Sepanjang dasawarsa terakhir abad ke-20, jumlah kasus baru tuberkulosis (TB) meningkat di seluruh dunia, 95% kasus terjadi di negara berkembang. Di Indonesia, TB juga masih merupakan masalah yang menonjol. Bahkan secara global, Indonesia menduduki peringkat ke-3 sebagai penyumbang kasus terbanyak di dunia.1
![]() |
| Skematis Paru=paru |
Pencegahan dan pemberantasan penyakit menular (P3M) di Puskesmas Rangkasbitung sudah dimulai sejak tahun 1979, termasuk didalamnya penanggulangan TB. Berdasarkan data, pada tahun 2008, dari jumlah suspek sebanyak 660 orang, jumlah penderita TB yang terjaring adalah 94 orang, termasuk didalamnya kasus TB anak 11 orang, tahun 2009 dari suspek sebanyak 438 orang terjaring 68 penderita termasuk didalamnya kasus TB anak 9 orang, dan tahun 2010 dengan suspek 530 terjaring 70 orang termasuk didalamnya kasus TB anak 5 orang.
Melihat data yang masih naik turun ini, diperlukan penjaringan yang lebih baik lagi dalam diagnosis TB, terutama pada TB anak, sebab TB pada anak manifestasinya agak berbeda dengan TB dewasa dan pemeriksaannya pun berbeda.

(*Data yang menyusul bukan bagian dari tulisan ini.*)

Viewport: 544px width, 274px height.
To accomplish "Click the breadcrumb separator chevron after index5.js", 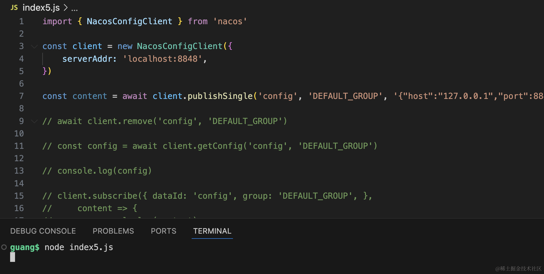I will point(66,7).
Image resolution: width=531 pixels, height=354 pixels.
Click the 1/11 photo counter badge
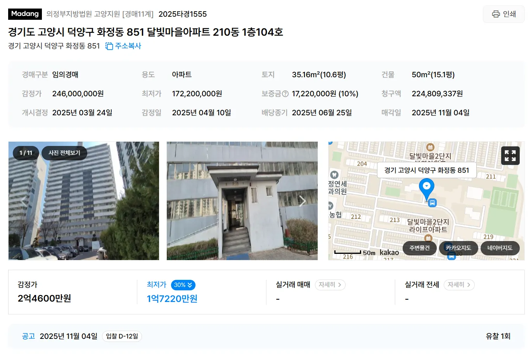[x=26, y=153]
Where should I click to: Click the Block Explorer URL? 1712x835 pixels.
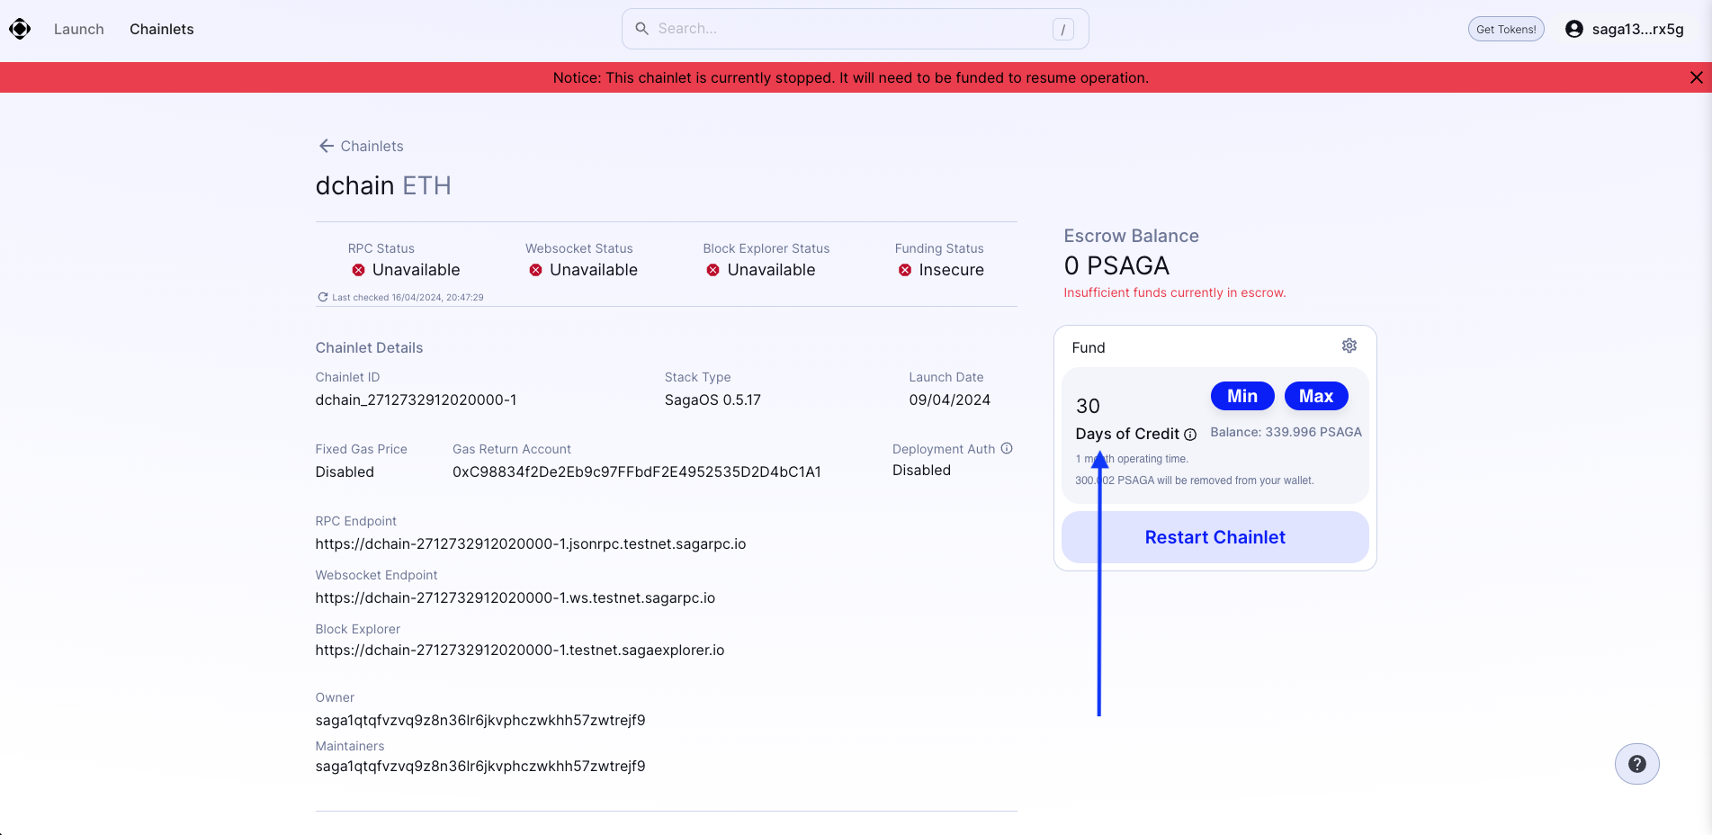519,651
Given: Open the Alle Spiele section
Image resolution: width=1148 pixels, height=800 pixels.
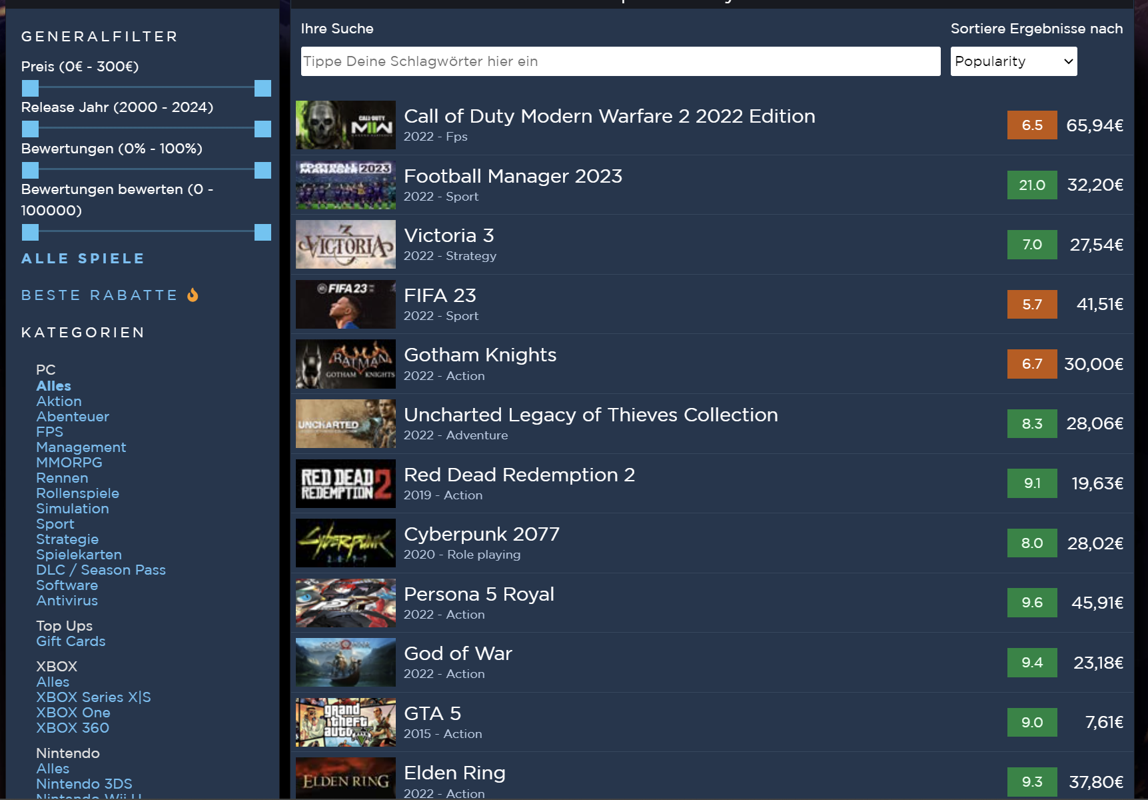Looking at the screenshot, I should coord(83,259).
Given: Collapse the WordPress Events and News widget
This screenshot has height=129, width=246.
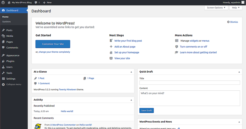Looking at the screenshot, I should [239, 122].
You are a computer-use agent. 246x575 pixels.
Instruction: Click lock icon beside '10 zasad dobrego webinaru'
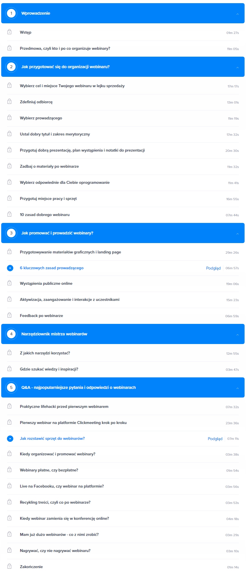9,214
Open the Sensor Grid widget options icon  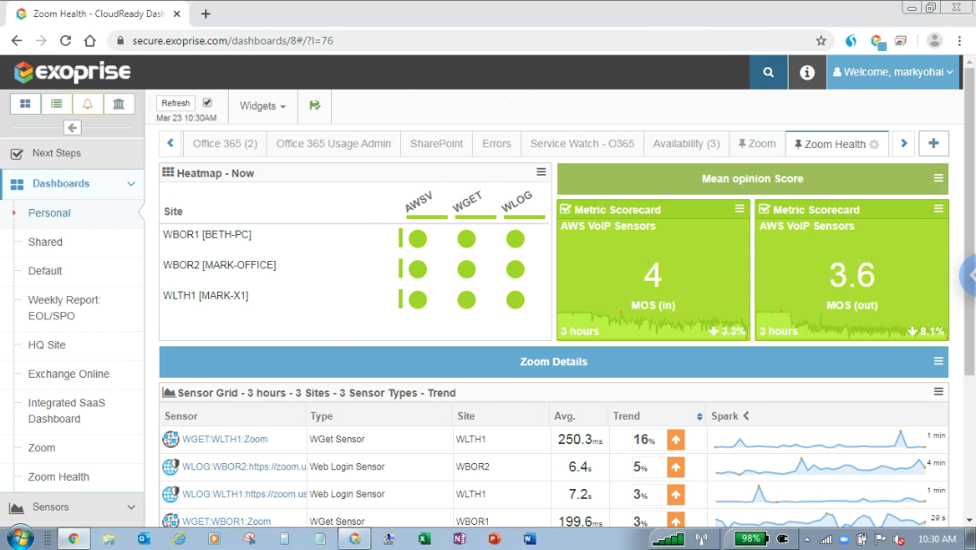tap(937, 392)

Selain itu, deteksi dini TB anak sangat bermanfaat untuk mencegah perburukan keadaan anak, karena daya tahan anak yang belum kuat sehingga TB lebih mudah berkomplikasi dan dapat mengganggu masa pertumbuhan dan perkembangannya. Selain itu, diperlukan pemutusan mata rantai penularan TB pada anak dengan melakukan skrining terhadap anggota keluarga agar tidak terjadi infeksi berulang dan penatalaksanaan dapat tuntas.